* _Supplied passage_:
· · ·

Compare x and y (determine a single relation): I. x^2 − 6x = 7 II. 2y^2 + 13y + 15 = 0 Choose the correct relationship between x and y: x > y, x < y, x = y, or cannot be determined.

Difficulty: Medium

x > y
x < y
x = y
Relationship cannot be determined

Correct Answer: x > y

Explanation:

Introduction / Context:
We must compare any root from each equation. Solving both gives finite root sets; comparing their ranges yields the universal relation if one exists.

Given Data / Assumptions:

I: x^2 − 6x − 7 = 0 (rearranged).
II: 2y^2 + 13y + 15 = 0.

Concept / Approach:
Solve both quadratics. If the smallest x exceeds the largest y, then x > y for all pairings.

· · ·

* _Extracted material_:

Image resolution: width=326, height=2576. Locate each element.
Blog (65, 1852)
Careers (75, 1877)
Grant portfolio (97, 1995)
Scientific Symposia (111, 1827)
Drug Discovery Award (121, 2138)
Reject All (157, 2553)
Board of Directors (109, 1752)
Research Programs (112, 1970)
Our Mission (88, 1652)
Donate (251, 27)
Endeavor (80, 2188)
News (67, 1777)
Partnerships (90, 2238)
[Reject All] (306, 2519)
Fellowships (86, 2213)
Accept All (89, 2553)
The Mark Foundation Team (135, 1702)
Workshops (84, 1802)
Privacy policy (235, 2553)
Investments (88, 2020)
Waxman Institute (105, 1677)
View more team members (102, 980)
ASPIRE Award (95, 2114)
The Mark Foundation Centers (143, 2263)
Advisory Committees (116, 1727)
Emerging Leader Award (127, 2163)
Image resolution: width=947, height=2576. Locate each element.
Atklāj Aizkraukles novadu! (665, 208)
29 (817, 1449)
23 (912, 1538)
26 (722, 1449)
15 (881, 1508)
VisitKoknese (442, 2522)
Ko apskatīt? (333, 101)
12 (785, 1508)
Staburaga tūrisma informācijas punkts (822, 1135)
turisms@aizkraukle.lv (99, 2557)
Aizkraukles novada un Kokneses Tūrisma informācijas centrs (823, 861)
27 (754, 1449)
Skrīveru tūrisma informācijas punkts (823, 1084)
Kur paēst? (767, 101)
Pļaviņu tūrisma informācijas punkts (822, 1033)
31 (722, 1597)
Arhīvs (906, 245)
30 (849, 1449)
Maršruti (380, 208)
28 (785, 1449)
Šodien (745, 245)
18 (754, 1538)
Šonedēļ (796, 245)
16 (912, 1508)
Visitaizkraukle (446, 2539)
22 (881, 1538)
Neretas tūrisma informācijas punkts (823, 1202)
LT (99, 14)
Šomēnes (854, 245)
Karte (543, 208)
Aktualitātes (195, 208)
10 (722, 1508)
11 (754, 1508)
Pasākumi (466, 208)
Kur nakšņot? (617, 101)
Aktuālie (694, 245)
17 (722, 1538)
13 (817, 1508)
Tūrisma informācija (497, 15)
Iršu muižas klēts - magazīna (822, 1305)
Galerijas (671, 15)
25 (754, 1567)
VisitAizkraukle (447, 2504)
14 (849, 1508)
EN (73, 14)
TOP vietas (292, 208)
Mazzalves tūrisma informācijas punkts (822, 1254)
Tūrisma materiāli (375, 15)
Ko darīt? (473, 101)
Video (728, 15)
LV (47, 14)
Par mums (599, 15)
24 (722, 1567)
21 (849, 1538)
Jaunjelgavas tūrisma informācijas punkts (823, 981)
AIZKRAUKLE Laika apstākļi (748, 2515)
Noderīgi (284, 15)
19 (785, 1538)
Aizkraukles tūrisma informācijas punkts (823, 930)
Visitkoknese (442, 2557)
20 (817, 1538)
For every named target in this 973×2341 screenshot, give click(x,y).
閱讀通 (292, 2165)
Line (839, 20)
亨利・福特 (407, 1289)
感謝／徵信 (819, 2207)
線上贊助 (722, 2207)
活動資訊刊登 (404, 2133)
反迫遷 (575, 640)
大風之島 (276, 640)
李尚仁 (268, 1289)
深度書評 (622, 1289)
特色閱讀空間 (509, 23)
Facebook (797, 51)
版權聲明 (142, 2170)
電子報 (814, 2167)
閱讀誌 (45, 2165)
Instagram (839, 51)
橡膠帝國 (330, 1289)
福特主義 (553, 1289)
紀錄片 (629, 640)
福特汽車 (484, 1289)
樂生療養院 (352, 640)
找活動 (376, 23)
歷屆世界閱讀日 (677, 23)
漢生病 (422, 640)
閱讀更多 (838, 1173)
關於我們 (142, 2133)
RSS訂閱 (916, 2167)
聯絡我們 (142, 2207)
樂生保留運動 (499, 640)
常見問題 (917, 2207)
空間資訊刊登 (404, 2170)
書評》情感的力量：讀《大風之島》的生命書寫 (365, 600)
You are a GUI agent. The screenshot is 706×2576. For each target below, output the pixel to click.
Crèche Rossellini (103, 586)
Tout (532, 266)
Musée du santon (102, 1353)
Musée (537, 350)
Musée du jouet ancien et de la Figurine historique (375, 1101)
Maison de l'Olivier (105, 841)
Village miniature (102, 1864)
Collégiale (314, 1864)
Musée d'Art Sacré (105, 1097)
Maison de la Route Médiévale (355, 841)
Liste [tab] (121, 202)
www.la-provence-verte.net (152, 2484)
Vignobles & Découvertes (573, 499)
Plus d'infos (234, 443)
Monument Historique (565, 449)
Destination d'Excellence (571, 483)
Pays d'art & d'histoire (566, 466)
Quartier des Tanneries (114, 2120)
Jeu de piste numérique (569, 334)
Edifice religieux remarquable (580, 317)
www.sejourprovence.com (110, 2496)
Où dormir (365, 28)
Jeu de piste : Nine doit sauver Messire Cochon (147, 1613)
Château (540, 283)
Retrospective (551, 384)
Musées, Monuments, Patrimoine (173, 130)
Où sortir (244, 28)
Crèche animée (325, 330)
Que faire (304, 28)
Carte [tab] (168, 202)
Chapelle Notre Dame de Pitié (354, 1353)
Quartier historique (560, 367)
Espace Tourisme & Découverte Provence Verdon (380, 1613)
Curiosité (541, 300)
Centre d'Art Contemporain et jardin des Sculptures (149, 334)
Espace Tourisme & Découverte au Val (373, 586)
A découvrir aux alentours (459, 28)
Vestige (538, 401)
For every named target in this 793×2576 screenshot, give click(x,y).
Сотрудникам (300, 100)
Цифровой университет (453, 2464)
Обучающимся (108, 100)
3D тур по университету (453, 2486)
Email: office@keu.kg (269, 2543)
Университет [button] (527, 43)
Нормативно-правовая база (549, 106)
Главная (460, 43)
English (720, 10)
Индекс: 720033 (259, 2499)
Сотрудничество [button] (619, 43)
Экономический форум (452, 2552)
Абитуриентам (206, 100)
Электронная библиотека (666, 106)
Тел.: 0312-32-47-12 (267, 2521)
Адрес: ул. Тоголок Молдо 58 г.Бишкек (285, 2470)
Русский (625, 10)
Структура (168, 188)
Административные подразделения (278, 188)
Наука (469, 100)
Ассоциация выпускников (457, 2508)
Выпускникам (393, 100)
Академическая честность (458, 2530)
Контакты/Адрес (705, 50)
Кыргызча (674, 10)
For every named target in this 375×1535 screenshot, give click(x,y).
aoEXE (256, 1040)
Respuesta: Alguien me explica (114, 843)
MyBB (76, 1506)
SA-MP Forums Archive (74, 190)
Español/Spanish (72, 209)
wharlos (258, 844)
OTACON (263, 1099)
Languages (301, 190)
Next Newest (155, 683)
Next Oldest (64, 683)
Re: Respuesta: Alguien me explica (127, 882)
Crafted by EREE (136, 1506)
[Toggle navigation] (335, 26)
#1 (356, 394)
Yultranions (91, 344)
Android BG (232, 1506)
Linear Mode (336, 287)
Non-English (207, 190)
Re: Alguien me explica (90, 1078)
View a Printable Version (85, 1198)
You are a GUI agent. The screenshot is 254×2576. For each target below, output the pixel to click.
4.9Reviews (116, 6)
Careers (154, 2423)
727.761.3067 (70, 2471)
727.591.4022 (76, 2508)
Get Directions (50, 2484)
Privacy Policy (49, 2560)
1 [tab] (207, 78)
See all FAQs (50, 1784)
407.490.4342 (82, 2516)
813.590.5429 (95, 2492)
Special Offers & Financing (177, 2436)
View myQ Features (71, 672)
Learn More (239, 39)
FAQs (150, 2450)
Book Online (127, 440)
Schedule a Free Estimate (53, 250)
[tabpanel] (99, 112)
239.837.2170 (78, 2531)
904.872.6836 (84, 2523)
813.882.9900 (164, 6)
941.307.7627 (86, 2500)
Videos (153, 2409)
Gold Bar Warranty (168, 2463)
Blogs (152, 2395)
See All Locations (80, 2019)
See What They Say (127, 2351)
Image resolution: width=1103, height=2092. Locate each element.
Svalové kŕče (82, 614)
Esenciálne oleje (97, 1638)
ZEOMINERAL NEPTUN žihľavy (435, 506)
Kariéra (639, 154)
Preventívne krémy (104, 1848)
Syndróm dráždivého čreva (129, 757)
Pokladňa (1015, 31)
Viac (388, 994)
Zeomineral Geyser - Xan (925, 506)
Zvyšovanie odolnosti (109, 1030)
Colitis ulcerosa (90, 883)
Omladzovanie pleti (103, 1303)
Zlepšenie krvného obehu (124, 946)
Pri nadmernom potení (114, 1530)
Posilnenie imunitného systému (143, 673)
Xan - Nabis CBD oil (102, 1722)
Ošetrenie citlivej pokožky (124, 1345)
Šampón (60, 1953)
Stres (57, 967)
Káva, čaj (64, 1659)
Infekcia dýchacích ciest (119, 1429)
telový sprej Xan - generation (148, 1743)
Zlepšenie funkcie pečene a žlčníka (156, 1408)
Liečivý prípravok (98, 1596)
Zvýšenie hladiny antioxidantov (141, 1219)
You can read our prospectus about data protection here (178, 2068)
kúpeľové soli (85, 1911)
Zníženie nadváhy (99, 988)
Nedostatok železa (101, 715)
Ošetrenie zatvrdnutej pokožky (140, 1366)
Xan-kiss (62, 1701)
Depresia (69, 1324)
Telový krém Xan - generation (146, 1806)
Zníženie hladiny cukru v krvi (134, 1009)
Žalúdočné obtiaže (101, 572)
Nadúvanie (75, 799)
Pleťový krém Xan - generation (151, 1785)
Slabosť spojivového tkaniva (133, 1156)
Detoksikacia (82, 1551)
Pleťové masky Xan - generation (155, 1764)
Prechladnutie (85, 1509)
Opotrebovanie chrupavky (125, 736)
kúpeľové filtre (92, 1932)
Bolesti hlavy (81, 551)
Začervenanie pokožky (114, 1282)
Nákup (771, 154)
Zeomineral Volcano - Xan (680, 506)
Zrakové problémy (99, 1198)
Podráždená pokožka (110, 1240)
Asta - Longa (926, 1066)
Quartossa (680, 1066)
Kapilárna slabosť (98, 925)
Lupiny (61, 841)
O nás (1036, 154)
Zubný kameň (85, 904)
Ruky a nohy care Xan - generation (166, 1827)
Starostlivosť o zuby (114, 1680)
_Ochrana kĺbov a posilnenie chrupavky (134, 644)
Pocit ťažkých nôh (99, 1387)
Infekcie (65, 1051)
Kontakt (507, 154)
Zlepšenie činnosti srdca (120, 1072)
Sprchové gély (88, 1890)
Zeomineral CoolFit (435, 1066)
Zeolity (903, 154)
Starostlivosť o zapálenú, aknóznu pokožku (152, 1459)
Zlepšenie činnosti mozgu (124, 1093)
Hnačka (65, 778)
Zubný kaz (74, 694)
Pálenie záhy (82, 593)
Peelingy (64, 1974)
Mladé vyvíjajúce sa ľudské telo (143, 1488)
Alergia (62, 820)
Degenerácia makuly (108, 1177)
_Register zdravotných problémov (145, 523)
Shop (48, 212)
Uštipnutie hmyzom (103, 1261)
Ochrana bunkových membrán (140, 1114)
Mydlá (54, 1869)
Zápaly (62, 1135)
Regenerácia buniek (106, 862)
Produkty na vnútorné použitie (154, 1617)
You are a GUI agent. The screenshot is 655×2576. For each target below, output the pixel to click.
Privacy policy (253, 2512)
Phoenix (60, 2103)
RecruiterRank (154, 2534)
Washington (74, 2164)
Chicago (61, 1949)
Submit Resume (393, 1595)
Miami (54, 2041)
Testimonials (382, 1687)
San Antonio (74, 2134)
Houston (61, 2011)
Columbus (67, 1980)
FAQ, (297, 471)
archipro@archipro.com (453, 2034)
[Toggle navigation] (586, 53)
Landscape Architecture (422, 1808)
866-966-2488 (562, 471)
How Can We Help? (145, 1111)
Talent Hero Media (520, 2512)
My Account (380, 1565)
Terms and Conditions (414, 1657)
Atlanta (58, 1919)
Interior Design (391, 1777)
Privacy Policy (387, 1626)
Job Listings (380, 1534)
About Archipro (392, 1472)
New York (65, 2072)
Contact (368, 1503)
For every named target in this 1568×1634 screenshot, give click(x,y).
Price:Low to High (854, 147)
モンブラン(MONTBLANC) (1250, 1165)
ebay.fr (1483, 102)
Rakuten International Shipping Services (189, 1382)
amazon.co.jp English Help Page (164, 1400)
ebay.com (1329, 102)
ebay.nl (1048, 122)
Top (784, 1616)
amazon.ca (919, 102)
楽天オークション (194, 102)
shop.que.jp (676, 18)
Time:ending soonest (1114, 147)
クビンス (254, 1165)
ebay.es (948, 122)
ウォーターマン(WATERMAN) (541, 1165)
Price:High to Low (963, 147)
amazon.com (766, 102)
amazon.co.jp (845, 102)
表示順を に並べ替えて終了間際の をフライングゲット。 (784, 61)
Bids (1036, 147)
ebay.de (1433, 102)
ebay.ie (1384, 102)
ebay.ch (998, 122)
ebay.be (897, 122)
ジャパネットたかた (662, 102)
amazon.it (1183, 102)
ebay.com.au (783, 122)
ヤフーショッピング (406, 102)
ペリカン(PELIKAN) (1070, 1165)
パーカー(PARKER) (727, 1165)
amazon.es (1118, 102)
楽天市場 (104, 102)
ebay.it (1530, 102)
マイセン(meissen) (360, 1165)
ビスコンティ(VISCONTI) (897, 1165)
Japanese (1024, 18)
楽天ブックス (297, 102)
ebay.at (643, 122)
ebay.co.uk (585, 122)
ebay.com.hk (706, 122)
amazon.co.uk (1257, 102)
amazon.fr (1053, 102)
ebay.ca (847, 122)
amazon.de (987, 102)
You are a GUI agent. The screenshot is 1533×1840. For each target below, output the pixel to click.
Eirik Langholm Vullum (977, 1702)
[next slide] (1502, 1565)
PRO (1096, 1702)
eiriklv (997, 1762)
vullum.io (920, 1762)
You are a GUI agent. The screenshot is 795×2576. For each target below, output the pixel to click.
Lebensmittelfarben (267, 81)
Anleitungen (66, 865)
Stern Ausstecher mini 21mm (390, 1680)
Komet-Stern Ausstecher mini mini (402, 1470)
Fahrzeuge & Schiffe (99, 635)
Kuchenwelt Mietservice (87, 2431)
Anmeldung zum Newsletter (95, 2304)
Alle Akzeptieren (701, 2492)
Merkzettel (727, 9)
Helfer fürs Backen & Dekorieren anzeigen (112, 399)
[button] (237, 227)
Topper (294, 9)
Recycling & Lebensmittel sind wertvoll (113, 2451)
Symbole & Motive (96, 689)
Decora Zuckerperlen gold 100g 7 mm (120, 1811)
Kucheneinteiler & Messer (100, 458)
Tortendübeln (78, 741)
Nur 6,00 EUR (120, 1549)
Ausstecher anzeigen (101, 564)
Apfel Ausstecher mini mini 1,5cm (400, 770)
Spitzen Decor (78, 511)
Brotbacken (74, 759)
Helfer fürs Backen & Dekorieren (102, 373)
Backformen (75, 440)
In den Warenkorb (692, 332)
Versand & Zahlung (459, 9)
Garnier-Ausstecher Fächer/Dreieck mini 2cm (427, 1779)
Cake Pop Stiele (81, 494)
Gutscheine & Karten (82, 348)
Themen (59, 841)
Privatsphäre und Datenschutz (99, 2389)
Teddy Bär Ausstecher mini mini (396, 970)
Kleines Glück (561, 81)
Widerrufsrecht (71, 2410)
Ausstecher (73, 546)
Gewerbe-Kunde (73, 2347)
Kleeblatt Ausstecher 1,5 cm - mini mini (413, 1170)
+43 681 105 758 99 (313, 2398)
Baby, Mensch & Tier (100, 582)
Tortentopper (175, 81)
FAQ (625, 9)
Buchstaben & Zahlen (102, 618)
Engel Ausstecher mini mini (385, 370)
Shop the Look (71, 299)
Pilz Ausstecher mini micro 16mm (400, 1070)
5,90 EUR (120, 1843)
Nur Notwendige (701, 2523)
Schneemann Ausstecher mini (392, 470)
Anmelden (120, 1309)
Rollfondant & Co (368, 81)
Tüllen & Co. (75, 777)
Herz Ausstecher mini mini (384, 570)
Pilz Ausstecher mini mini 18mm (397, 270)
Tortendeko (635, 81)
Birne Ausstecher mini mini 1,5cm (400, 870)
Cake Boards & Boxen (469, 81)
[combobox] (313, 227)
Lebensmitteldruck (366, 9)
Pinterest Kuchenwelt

· · ·

* _Written request 1_: Please copy word for word the part of the quadratic comparison problem that opens with the words containing "Difficulty: Medium" and closes with "if one exists.".
* _Written request 2_: In the quadratic comparison problem, why does it suffice to show that the smallest x exceeds the largest y? Answer in one to three sentences.
* _Written request 3_:
Answer these about the quadratic comparison problem:
(a) What difficulty level is given?
(b) What form does equation I take once rearranged?
(c) Which relationship is marked as the correct answer?

* _Exercise result 1_:
Difficulty: Medium

x > y
x < y
x = y
Relationship cannot be determined

Correct Answer: x > y

Explanation:

Introduction / Context:
We must compare any root from each equation. Solving both gives finite root sets; comparing their ranges yields the universal relation if one exists.

* _Exercise result 2_: Any root from one equation must be compared with any root from the other, so the relation has to hold universally. If the smallest x is greater than the largest y, then x > y holds for every pairing of roots.

* _Exercise result 3_:
(a) Medium
(b) x^2 − 6x − 7 = 0
(c) x > y